**WHAT YOU NEED TO DO**
1. In the post on Google App Store review analysis, explain what doc2vec does in the recommendation system and how its output is then used. Answer in one to three sentences.
2. Copy word for word the section of the post on Google App Store review analysis starting with "This post introduces" and going on through "reviews and apps.".
3. Resume the post on Google App Store review analysis, writing on from its last sentence.

**DOCUMENT PASSAGE**
Data Analysis on Recommendation System and Spam Review

Posted on Feb 18, 2017

The skills the author demoed here can be learned through taking Data Science with Machine Learning bootcamp with NYC Data Science Academy.

Contributed by Xu Gao. He is currently in the NYC Data Science Academy 12 week full time Data Science Bootcamp program taking place between Jan 9th to March 30th, 2017. This post is based on his web scraping projects. - See the IPython notebook at:

https://github.com/RayyGao/RayyGao.github.io/tree/master/Xu%20Gao%20Webscrap

I. Introduction

This post introduces the recommendation system and spam review analysis based on the reviews from Google App Store Top Charting apps. Google App Store is the biggest Android app store, which not only has numerous applications, but also movies and songs. In this data analysis, I scraped the apps listed in the Top Charting page. (https://play.google.com/store/apps/top) Scrapy is the key tool in this project and I will introduce the detail in Part II.

The recommendation system is based on algorithm "doc2vec" developed by Google geeks in 2013, which helps transfer the text to numeric vector. Then I use cosine similarity to find the matched reviews and apps.

**Data items**
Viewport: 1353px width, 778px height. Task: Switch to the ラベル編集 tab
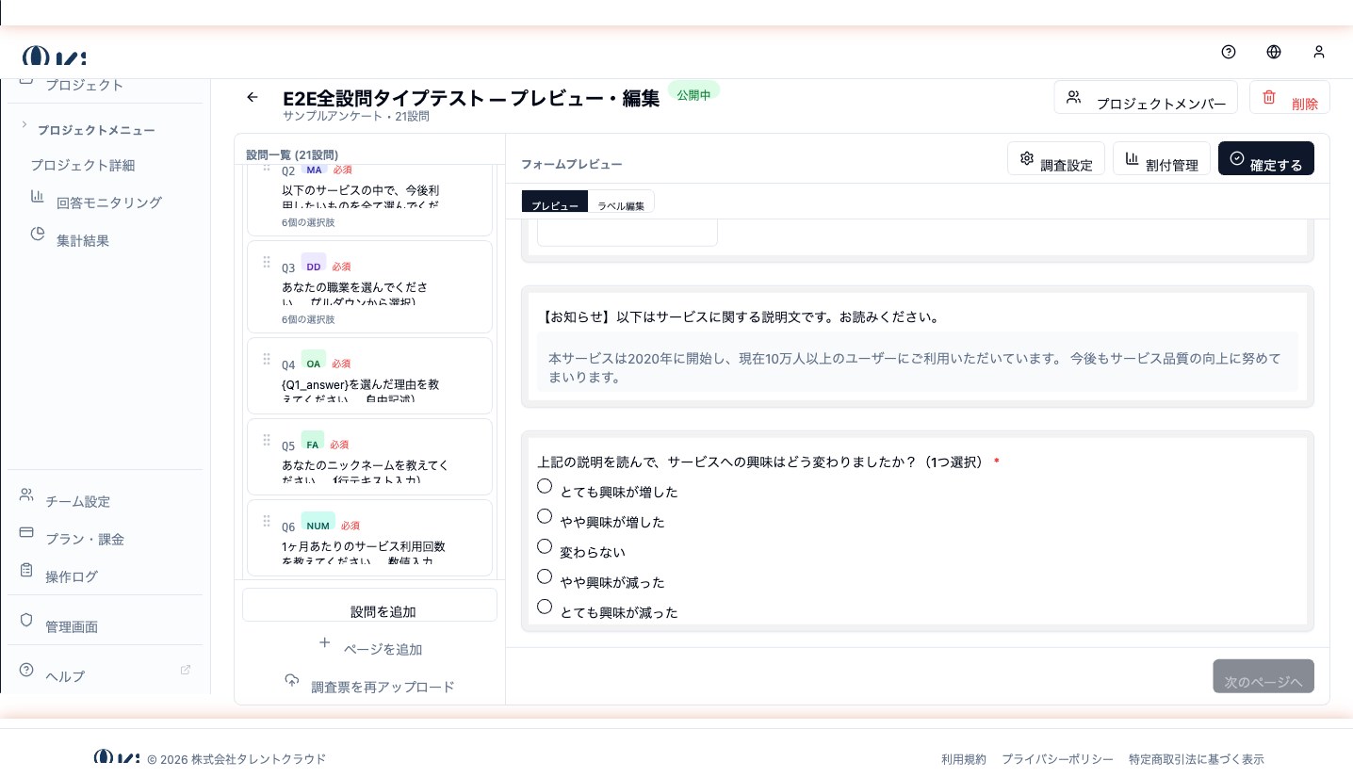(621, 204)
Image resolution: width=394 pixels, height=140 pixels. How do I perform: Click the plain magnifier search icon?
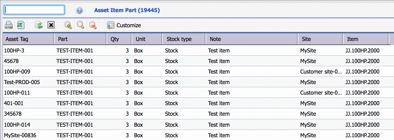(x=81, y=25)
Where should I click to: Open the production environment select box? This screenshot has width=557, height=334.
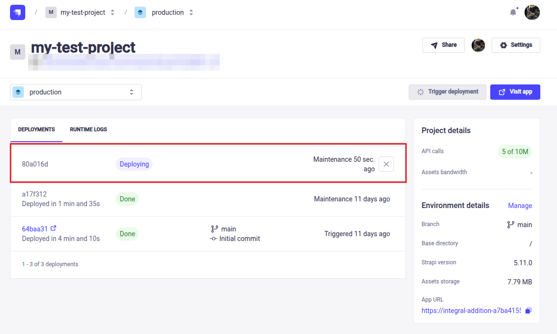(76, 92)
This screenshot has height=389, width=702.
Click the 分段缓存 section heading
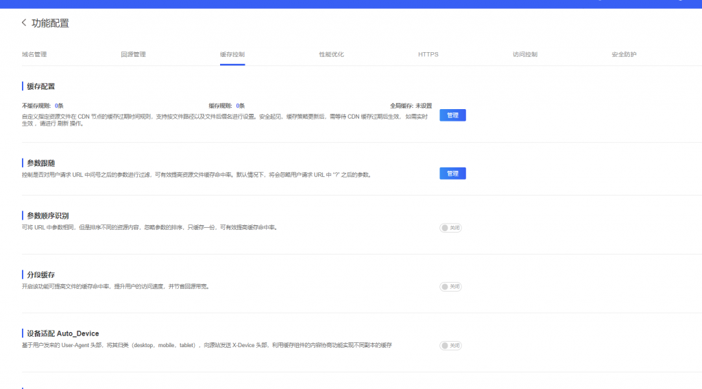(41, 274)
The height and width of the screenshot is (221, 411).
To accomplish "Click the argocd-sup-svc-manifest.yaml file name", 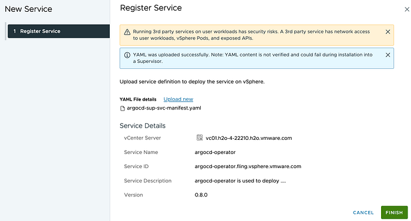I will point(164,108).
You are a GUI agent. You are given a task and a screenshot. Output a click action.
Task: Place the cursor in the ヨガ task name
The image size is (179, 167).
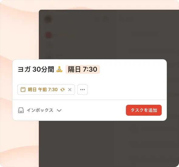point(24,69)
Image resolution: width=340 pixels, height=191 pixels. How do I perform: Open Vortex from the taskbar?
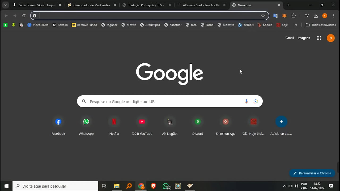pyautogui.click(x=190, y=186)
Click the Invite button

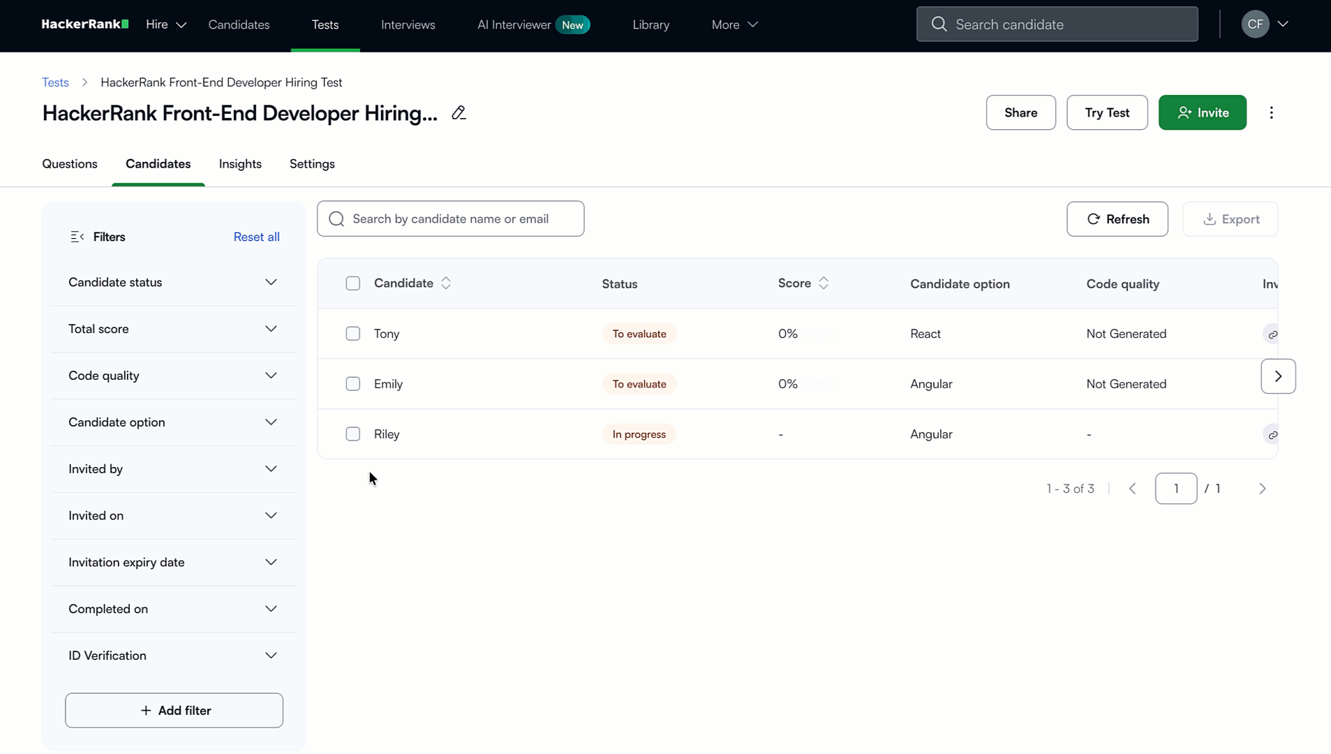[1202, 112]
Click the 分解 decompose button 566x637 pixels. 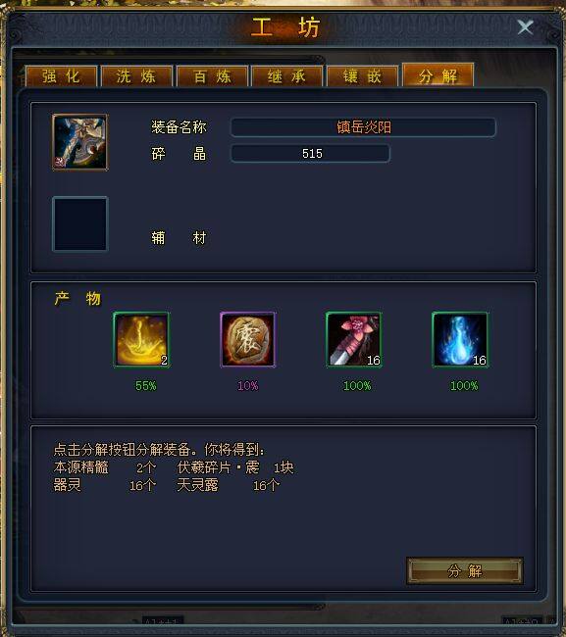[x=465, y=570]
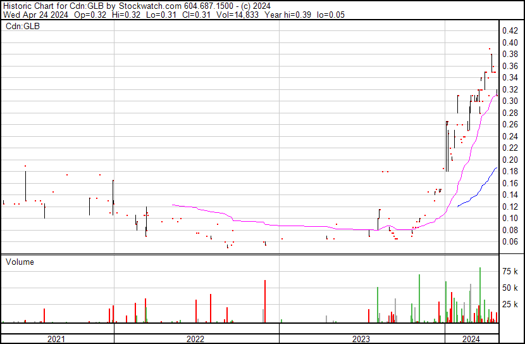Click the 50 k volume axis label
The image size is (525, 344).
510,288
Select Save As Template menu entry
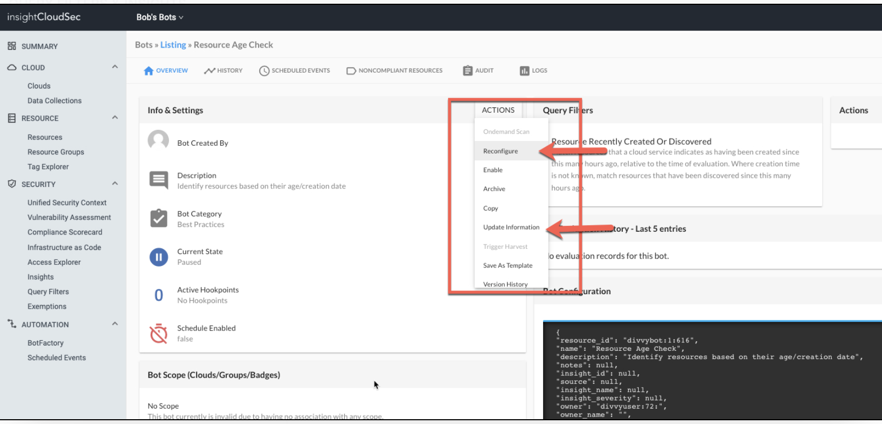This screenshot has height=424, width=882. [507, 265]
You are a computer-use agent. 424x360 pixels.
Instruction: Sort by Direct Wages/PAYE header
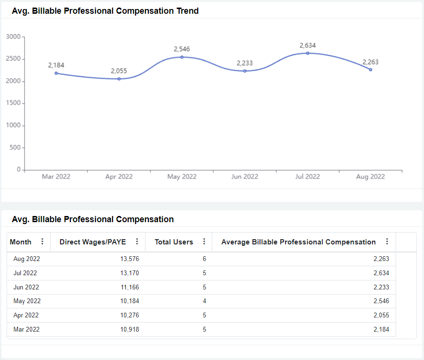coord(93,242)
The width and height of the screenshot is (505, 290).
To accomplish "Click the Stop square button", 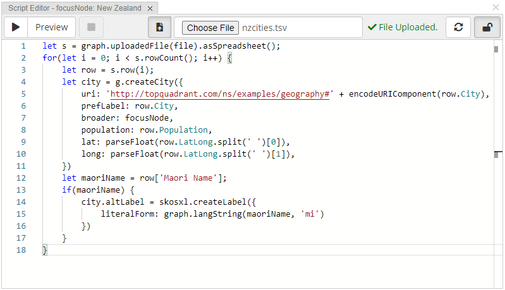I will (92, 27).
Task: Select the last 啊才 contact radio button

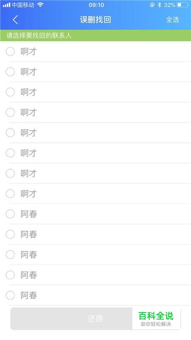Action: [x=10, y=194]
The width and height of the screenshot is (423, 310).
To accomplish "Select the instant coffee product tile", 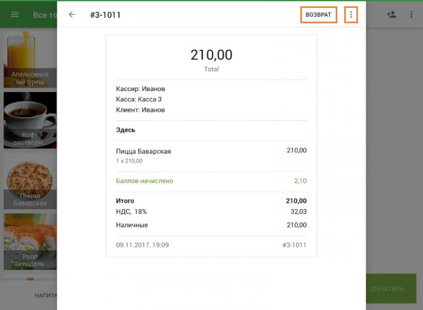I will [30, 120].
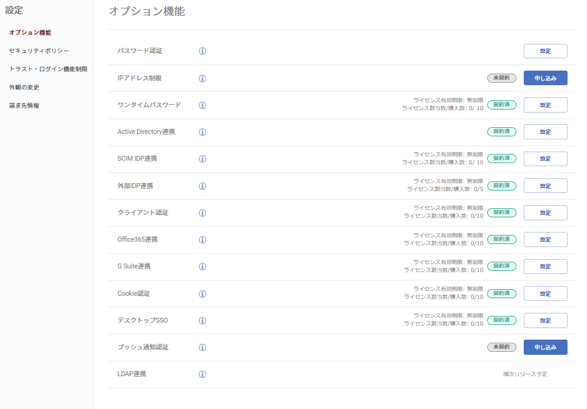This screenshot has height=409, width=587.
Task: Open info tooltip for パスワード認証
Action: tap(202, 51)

**THE REPLIES**
1. Doc2vec converts the review text into numeric vectors. Cosine similarity is then applied to those vectors to find matching reviews and apps.

2.
This post introduces the recommendation system and spam review analysis based on the reviews from Google App Store Top Charting apps. Google App Store is the biggest Android app store, which not only has numerous applications, but also movies and songs. In this data analysis, I scraped the apps listed in the Top Charting page. (https://play.google.com/store/apps/top) Scrapy is the key tool in this project and I will introduce the detail in Part II.

The recommendation system is based on algorithm "doc2vec" developed by Google geeks in 2013, which helps transfer the text to numeric vector. Then I use cosine similarity to find the matched reviews and apps.

3.
The spam review is based on "Sentiment Analysis and Opinion" from Bing Liu, published in May 2012, in which he specifies the different types of spam reviews. In this project, due to some limitation, I select spam reviews manually and perform an analysis on these results.

II. Data Web Scraping on Google App Store

source:https://play.google.com/store/apps/top

In this web scraping project, the item structure is listed in the following table:

Top Charting	Category	Company	App Name
Username	Date	Rating	Review

where Top Charting is categorical variable which includes Top Free in Android Apps, Top Paid in Android Apps, Top Grossing Android Apps, Top Free Games, Top Paid Games, Top Grossing Games

And in the source page, there are 3 layers for scraping. I first use the basic parse function to parse the source page. Then through the "See More" button to get the next page which locates the right upper corner in the screenshots. Then through the picture of each apps I finally get the target pages to get the reviews of users.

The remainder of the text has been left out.